Pick out every line in the entries below that contains the word "point" and copy each one.

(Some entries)
(begin)
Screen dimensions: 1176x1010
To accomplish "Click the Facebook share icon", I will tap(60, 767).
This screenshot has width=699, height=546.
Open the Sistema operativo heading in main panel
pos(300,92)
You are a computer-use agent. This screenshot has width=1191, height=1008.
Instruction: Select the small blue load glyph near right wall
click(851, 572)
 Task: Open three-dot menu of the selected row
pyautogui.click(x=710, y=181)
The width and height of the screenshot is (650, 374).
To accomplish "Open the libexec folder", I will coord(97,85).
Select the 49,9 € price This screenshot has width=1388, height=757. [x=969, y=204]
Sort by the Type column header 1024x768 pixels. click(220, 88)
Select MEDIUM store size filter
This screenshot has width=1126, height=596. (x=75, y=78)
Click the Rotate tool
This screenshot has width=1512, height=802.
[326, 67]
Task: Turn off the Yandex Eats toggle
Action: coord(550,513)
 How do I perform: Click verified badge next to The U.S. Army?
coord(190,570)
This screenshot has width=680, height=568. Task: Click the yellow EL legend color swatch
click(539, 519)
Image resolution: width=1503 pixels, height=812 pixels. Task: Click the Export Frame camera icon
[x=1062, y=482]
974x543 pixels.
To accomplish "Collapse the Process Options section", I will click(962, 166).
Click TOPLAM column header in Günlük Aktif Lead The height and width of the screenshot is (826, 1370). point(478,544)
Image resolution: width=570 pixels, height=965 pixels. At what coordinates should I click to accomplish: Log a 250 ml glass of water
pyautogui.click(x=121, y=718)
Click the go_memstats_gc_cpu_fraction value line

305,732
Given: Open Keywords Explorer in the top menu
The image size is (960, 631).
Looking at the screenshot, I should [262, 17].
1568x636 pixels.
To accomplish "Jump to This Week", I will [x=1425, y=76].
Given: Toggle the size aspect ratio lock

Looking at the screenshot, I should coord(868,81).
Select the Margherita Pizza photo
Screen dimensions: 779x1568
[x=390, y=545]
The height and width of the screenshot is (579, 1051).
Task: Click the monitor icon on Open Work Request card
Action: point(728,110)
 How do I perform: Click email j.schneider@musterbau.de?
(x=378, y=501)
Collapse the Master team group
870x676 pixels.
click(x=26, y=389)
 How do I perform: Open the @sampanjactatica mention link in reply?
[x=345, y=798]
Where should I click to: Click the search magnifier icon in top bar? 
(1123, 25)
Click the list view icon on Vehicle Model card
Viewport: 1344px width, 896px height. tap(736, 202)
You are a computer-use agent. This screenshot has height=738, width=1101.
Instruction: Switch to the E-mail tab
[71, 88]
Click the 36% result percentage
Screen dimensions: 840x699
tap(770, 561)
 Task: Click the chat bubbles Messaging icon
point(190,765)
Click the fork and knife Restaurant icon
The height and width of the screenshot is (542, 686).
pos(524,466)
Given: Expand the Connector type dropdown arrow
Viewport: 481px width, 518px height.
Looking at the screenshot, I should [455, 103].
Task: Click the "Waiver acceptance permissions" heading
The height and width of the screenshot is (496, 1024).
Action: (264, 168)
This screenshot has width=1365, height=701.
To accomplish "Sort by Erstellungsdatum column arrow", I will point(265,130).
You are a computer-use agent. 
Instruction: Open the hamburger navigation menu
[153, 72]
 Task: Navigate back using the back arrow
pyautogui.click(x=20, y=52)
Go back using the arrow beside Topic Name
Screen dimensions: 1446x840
(end)
**The output**
Click TOPLAM column header in Günlük Aktif Lead The height and width of the screenshot is (826, 1370). point(478,544)
Action: point(728,110)
point(190,765)
To accomplish "Sort by Erstellungsdatum column arrow", I will point(265,130).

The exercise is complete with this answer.